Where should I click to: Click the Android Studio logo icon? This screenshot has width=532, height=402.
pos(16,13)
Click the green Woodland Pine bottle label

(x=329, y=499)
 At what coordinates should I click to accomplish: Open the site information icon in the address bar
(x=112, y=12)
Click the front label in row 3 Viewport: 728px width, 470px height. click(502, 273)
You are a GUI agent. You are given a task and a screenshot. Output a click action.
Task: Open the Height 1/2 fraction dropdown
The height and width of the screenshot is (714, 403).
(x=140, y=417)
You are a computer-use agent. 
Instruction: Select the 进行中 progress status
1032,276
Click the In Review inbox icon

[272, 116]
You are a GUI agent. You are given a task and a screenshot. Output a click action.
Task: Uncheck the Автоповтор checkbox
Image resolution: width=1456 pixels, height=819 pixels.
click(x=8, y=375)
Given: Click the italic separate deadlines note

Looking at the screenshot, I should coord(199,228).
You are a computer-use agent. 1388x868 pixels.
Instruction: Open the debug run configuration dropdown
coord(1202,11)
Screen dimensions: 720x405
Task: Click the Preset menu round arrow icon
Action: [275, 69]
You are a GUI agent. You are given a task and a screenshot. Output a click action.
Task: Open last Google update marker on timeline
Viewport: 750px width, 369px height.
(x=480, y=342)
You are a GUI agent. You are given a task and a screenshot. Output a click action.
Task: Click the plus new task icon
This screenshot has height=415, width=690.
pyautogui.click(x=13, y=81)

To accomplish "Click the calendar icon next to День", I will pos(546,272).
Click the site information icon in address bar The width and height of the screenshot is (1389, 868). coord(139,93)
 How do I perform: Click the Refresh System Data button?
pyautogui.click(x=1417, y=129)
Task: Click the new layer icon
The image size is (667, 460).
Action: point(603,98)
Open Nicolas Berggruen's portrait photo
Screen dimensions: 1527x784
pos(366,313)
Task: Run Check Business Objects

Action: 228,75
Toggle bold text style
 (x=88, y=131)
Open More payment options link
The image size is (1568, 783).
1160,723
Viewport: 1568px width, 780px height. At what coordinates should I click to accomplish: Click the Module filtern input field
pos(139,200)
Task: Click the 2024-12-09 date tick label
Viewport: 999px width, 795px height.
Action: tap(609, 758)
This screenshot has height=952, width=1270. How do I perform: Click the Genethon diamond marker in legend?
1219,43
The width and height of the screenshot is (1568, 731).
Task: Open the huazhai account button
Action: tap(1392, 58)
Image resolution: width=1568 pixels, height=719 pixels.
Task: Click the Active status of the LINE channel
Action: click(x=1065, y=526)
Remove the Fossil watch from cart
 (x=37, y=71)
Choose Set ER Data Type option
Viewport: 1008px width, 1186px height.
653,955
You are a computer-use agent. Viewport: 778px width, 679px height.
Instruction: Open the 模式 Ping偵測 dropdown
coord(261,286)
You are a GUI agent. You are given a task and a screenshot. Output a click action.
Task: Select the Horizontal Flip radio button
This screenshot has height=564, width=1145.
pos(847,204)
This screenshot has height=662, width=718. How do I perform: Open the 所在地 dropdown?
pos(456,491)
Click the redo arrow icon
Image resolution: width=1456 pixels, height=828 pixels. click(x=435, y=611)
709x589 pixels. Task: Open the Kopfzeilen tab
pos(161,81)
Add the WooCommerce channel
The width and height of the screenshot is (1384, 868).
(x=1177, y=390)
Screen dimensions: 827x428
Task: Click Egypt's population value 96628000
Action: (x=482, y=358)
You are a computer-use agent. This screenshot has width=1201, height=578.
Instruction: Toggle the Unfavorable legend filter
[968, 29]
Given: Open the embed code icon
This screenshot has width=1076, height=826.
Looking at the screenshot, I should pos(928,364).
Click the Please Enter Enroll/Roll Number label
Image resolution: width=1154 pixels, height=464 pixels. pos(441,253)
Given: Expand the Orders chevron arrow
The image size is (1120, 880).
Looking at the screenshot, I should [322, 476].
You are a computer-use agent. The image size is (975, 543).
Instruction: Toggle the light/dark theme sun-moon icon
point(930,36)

## Task description:
Pick out every line above that contains the string "computer", matching case exactly, and copy each one in full.

## Result for this task:
You are a computer-use agent. 
You are a computer-use agent. 1388x868 pixels.
You are a computer-use agent. Viewport: 778px width, 679px height.
You are a computer-use agent. This screenshot has width=1201, height=578.
You are a computer-use agent. The image size is (975, 543).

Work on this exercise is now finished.